Professor JP Clark, another contemporary of Okigbo, recalled that it wasn’t until two years as students of the then University College, Ibadan, that their paths crossed, and he was to learn that Okigbo was an admirer of his poetry, having been following his poems in the campus publications, The Horns, edited by him. “In the course of time, Christ found himself as a poet; the poet we are celebrating today,” he said.

“I have always wondered why the man who told me when we went to Accra to get Emmanuel Ifeajuna from Nkuruma ‘If the Secret Service get us, I will talk o’, went to war, which has changed nothing. Chris wasn’t a chameleon that takes up the colour of a scene to protect himself; rather, he had something about what Chris called ‘negative capability’, which enabled him to enter into the excess of whatever subject closest to his heart. He took up the trouble and trauma we were going through so seriously that the only way I can explain it is that he thought he should go to war and fight for the restructuring of this country.”

In his contribution, Chief Alex Ajayi, the former principal of Fiditi Grammar School, Ibadan, where Okigbo served as a teacher and vice principal, said the invitation he extended to Okigbo to teach “provided the turning point in his life and was the launching pad from which his poetic soul leapt, liberated and unbound into the freedom of the muse’s and prolific productivity of the avant garde he became.”

The Oyo State Governor, Ibukunle Amosu, speaking through his deputy, Chief Moses Adeyemo, said Okigbo, who spent part of his life in Ibadan was “an epitome of what a Nigerian should be”. Prof. Kole Omotosho, who recalled how Okigbo mentored him, said we needed that kind of renaissance man whose relationship cut across ethnicity and took a younger person to a new experience and civilisation.

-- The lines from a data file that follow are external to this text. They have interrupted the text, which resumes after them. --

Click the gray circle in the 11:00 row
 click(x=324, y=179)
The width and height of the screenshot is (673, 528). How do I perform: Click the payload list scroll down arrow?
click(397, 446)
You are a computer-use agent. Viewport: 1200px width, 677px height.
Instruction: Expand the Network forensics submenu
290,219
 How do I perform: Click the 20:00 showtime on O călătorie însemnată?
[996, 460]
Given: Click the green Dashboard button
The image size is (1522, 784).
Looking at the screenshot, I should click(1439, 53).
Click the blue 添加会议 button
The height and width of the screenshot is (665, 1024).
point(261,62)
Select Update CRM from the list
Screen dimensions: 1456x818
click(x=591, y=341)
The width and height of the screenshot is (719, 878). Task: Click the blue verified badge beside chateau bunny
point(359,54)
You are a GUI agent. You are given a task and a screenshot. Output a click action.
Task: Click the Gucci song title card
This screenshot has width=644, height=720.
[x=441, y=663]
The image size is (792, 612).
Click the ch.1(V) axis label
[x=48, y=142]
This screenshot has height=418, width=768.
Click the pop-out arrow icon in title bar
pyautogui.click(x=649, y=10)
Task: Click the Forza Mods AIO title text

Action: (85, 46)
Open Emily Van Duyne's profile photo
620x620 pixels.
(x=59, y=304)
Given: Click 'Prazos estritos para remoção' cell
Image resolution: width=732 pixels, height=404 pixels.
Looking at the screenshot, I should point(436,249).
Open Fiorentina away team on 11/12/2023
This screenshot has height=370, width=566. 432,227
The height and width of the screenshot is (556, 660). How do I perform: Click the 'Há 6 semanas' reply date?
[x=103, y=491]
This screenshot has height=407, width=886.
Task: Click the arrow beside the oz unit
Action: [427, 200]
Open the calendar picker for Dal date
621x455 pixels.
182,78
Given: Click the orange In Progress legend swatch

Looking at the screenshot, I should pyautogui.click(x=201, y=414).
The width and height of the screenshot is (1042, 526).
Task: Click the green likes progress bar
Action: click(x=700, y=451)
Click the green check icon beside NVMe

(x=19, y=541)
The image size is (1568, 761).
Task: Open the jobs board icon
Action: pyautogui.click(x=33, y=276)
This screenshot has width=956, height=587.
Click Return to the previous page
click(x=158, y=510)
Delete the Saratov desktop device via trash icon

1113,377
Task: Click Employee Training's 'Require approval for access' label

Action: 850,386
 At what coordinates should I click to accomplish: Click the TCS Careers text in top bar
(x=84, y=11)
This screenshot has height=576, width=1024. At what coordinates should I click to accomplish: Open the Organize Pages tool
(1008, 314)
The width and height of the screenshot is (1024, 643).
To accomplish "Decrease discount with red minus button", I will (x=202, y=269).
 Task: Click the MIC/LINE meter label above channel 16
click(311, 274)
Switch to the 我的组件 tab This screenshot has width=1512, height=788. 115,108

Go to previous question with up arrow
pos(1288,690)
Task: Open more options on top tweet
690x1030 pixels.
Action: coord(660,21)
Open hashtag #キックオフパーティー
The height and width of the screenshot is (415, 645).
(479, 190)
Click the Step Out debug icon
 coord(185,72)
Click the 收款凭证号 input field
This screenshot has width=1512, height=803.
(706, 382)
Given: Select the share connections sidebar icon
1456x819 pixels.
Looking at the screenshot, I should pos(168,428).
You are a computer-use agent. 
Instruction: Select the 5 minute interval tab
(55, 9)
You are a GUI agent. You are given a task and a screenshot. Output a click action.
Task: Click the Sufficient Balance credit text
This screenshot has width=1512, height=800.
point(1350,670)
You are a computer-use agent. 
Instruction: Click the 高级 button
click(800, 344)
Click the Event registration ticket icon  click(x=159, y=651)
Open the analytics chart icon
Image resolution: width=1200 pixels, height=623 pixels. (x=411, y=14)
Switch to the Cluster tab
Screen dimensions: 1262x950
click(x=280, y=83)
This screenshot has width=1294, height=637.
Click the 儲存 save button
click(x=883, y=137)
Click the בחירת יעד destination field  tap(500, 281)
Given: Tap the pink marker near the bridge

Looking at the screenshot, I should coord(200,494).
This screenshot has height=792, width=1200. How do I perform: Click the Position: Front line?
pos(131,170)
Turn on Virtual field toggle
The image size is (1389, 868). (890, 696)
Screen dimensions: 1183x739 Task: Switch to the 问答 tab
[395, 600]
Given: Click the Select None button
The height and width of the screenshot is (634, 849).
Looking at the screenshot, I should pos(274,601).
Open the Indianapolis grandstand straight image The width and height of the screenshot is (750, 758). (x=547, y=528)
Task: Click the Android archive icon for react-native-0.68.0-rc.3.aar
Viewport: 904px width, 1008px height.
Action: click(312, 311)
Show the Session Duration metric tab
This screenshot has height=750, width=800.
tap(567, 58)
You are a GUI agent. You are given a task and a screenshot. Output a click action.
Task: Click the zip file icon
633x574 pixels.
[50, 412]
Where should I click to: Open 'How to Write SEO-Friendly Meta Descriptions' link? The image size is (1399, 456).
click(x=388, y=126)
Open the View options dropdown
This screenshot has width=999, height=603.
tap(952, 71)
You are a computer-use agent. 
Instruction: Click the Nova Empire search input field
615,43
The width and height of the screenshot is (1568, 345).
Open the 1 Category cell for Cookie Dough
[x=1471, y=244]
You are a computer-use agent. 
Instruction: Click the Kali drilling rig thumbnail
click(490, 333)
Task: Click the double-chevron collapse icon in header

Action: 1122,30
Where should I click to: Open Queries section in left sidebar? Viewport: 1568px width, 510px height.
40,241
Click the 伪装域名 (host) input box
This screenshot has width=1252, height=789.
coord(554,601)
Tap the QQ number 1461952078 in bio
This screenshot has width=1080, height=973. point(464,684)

Professor Remi Raji of the University of Ibadan never met Okigbo. He only came in contact with his poetry in 1981 as an undergraduate. He admitted that Okigbo had a great influence on the poets of his generation. “That name was a cult name –a very important name in our development as a poet. In his days, Okigbo was often quoted as a poet’s poet. He was honoured by his peers with prizes. He was a patron saint.”

Hon. Chudi Ofodile, a former parliamentarian, and Okey Okuzu also eulogised Okigbo in the session moderated by Molara Wood as  from Ebika Anthony, who compered the occasion, enlivening the audience with poetic renditions to Okigbo’s ex-wife, Amabassador Sefi Attah, who listened with nostalgia with smile-creased face, it was a day to remember.

Later in the evening, Chief Joop Berkhout, the CEO of Spectrum Book, Ibadan, who bought the Cambridge House, Ibadan, where Okigbo used to domicile (1962-66), hosted participants in the premises. An inscription in the house read: “Here lived Chris Okigbo, a poet”. He described the house as a place which gave him the inspiration to write, adding: “The short time he lived, his international literary achievement, would have taken somebody else a lifetime.”

While Dr. Wale Okediran, the advisor to the Okigbo Foundation, announced the new Okigbo Prize for Africa, Patrick Oguejiofor, a member of the Okigbo Foundation, unveiled the latest edition of Okigbo’s magnum opus, Labyrinths. Obi Okigbo, the poet’s daughter, also unveiled the Unesco “Memory to the Word” plaque. Paper presentation rounded off the 50th anniversary the next day.